The Triton Performance Analyzer can tell you more about your model’s inference performance than you might expect, but most users only scratch the surface with basic throughput tests.

Let’s see it in action. Imagine you’ve got a model, resnet50-onnx, running on Triton. You’ve already built your model repository and have Triton running. You want to see how fast it can go, but also understand why it’s fast or slow.

First, set up your model repository. It should look something like this:

model_repository/
  resnet50-onnx/
    1/
      model.onnx
    config.pbtxt

The config.pbtxt is crucial:

name: "resnet50-onnx"
platform: "onnxruntime_onnx"
max_batch_size: 16
input [
  {
    name: "input"
    data_type: TYPE_FP32
    format: FORMAT_NCHW
    dims: [ 3, 224, 224 ]
  }
]
output [
  {
    name: "output"
    data_type: TYPE_FP32
    dims: [ 1000 ]
  }
]

Now, let’s run a simple throughput test. You’ll need the tritonclient Python package.

import tritonclient.http as httpclient
import numpy as np
import time

# Connect to Triton
try:
    triton_client = httpclient.InferenceServerClient(url="localhost:8000")
except Exception as e:
    print("client creation failed: " + str(e))
    exit(1)

# Model and input details
model_name = "resnet50-onnx"
input_name = "input"
input_shape = (3, 224, 224)
input_dtype = np.float32
batch_size = 16 # Matches config.pbtxt

# Generate dummy data
dummy_input = np.random.rand(*input_shape).astype(input_dtype)
inputs = [httpclient.InferInput(input_name, dummy_input.shape, httpclient.DataType.FP32)]
inputs[0].set_data_from_numpy(dummy_input)

# Warmup
for _ in range(5):
    triton_client.infer(model_name, inputs)

# Benchmarking
num_inferences = 100
start_time = time.time()
for _ in range(num_inferences):
    triton_client.infer(model_name, inputs)
end_time = time.time()

# Calculate throughput
total_time = end_time - start_time
throughput = (num_inferences * batch_size) / total_time
print(f"Throughput: {throughput:.2f} inferences/sec")
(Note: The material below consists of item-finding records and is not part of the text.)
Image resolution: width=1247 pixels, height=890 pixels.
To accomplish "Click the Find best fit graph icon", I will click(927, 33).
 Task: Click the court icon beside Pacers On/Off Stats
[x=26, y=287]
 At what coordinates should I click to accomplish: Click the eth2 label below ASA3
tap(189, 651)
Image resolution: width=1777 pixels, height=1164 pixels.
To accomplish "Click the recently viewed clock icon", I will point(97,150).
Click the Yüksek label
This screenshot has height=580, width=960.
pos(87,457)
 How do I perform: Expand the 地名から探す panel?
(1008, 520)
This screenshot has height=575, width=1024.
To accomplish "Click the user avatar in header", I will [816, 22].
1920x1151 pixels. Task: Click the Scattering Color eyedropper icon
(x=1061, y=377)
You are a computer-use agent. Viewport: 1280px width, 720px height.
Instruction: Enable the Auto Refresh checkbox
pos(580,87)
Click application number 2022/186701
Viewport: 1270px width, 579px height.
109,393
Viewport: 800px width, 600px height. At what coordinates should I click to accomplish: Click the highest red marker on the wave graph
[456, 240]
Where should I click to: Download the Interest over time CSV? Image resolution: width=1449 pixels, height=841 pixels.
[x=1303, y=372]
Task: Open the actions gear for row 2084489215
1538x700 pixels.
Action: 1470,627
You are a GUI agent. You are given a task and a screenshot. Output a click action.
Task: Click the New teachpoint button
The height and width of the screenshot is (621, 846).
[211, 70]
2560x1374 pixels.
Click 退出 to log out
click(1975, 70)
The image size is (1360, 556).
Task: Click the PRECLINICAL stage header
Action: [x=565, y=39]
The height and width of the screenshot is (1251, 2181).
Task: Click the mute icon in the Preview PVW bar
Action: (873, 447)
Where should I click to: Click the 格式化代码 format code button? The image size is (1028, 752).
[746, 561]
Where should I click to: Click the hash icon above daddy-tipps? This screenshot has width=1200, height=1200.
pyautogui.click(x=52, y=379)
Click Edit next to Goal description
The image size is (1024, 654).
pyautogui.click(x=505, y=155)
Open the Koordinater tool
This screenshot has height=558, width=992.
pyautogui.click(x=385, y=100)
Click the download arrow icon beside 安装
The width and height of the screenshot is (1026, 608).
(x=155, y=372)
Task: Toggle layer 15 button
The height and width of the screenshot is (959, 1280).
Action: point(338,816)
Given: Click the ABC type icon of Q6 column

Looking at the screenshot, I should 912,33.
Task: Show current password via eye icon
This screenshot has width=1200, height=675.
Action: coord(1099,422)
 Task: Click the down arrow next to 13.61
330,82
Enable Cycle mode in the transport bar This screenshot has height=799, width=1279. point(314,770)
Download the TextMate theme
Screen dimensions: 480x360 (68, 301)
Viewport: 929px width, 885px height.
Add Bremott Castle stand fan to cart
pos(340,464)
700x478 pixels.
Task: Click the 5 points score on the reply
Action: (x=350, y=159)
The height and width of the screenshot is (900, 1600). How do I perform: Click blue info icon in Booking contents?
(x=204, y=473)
This gives you a raw number. But what if you want to go deeper? The Analyzer is built for this. It uses its own client to generate load and collect detailed metrics.

To use the Analyzer, you’ll typically run it from the command line. Here’s a basic example:

triton_performance_analyzer --model-repository /path/to/your/model_repository \
                            --model-name resnet50-onnx \
                            --concurrency 4 \
                            --input-data /path/to/your/input_data.npz \
                            --output-path /path/to/analyzer_results

The --input-data flag is key. You need to provide sample input data that matches your model’s requirements. This is often a .npz file containing NumPy arrays for each input. The Analyzer will use this data to construct inference requests.

The Analyzer will run through several concurrency levels, starting low and increasing, measuring latency, throughput, and other metrics at each step. It saves detailed results, including per-request timing, to the --output-path.

The real power comes from understanding the metrics the Analyzer collects. Beyond simple throughput, it reports:

  • Request Latency: The time from when a request is sent to Triton until the response is received.
  • Inference Latency: The time Triton spends actually processing the request on the server.
  • Queue Latency: The time a request spends waiting in Triton’s queue before being processed.
  • Client-side Overhead: The time spent by the client preparing the request and processing the response.

By comparing these, you can pinpoint bottlenecks. High queue latency suggests Triton’s server-side is saturated (either CPU/GPU or network). High inference latency points to the model itself being slow or the hardware being overloaded. High client-side overhead might indicate network issues or inefficient data handling on the client.

The Analyzer also supports dynamic batching and model ensemble benchmarking. For dynamic batching, you don’t need to specify --concurrency; instead, you’d use --max-batch-size and --batch-interval to let the Analyzer discover the optimal batch size.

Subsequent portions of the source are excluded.